TEXT PASSAGE:
————

New AI system can predict Alzheimer's 10 years in advance

Scientists have developed an artificial intelligence system that can accurately identify signs of Alzheimer's disease almost 10 years before clinical symptoms appear.

Published: 17th September 2017 03:40 PM  |   Last Updated: 17th September 2017 03:40 PM   |  A+A-

Reuters file image used for representational purpose only.

By PTI

LONDON: Scientists have developed an artificial intelligence system that can accurately identify signs of Alzheimer's disease almost 10 years before clinical symptoms appear.

Researchers from University of Bari in Italy developed a machine-learning algorithm to discern structural changes in the brain caused by Alzheimer's disease. Using MRI scans, the system detected early signs with 84 per cent accuracy by identifying changes in how regions of the brain are connected.

They trained the algorithm using 67 MRI scans, 38 of which were from people who had Alzheimer's and 29 from healthy controls, the 'New Scientist' reported. The idea was to teach the algorithm to correctly classify and discriminate between diseased and healthy brains, researchers said.

————

EXCERPTED RECORDS:
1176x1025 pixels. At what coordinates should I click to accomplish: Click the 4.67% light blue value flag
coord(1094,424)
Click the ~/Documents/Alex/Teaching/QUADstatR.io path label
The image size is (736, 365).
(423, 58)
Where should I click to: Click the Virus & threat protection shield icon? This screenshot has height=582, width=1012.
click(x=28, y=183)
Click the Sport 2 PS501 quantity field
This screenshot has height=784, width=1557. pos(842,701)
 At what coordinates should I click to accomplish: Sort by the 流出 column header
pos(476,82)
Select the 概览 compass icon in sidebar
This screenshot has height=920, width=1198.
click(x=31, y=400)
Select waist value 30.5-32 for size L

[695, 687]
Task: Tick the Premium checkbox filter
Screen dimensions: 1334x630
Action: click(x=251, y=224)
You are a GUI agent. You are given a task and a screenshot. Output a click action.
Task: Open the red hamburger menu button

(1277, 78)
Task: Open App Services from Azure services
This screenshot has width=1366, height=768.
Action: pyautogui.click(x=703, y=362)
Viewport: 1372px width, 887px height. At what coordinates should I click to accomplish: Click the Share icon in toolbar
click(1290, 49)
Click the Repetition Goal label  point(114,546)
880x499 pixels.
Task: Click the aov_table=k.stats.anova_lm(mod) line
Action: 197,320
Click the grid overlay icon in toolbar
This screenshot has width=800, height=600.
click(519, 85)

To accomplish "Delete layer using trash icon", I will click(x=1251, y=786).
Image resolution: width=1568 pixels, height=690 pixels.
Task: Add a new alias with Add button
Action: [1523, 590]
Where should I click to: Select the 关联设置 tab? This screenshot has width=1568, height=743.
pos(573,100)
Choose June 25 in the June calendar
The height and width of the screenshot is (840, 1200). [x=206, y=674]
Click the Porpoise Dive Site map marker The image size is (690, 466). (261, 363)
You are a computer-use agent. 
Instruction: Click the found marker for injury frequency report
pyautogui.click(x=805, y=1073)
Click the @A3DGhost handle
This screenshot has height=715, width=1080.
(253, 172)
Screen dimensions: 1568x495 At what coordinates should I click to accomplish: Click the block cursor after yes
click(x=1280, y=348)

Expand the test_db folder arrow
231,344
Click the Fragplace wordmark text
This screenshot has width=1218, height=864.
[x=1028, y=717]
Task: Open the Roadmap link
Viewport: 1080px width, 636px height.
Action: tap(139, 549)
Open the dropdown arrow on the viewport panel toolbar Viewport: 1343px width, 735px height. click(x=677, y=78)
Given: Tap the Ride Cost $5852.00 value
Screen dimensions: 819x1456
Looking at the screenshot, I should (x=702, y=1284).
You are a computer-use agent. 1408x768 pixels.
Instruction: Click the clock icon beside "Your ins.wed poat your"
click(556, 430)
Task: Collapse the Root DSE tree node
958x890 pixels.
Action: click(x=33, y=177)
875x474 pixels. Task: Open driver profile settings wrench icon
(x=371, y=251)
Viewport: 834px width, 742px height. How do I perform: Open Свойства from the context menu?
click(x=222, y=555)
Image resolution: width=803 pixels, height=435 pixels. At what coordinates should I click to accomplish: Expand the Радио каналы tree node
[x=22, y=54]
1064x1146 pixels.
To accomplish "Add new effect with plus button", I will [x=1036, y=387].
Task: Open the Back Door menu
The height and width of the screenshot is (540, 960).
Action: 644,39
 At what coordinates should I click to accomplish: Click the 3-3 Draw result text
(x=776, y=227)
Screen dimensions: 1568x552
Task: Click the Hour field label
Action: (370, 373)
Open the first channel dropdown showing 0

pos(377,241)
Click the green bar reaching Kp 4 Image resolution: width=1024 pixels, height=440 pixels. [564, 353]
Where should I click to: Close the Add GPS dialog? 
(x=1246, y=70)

————

EXERCISE OBJECTIVE: Please write out the passage from the Alzheimer's article above, starting at "Published: 17th September" and ending at "brain are connected.", word for word.

EXERCISE ANSWER:
Published: 17th September 2017 03:40 PM  |   Last Updated: 17th September 2017 03:40 PM   |  A+A-

Reuters file image used for representational purpose only.

By PTI

LONDON: Scientists have developed an artificial intelligence system that can accurately identify signs of Alzheimer's disease almost 10 years before clinical symptoms appear.

Researchers from University of Bari in Italy developed a machine-learning algorithm to discern structural changes in the brain caused by Alzheimer's disease. Using MRI scans, the system detected early signs with 84 per cent accuracy by identifying changes in how regions of the brain are connected.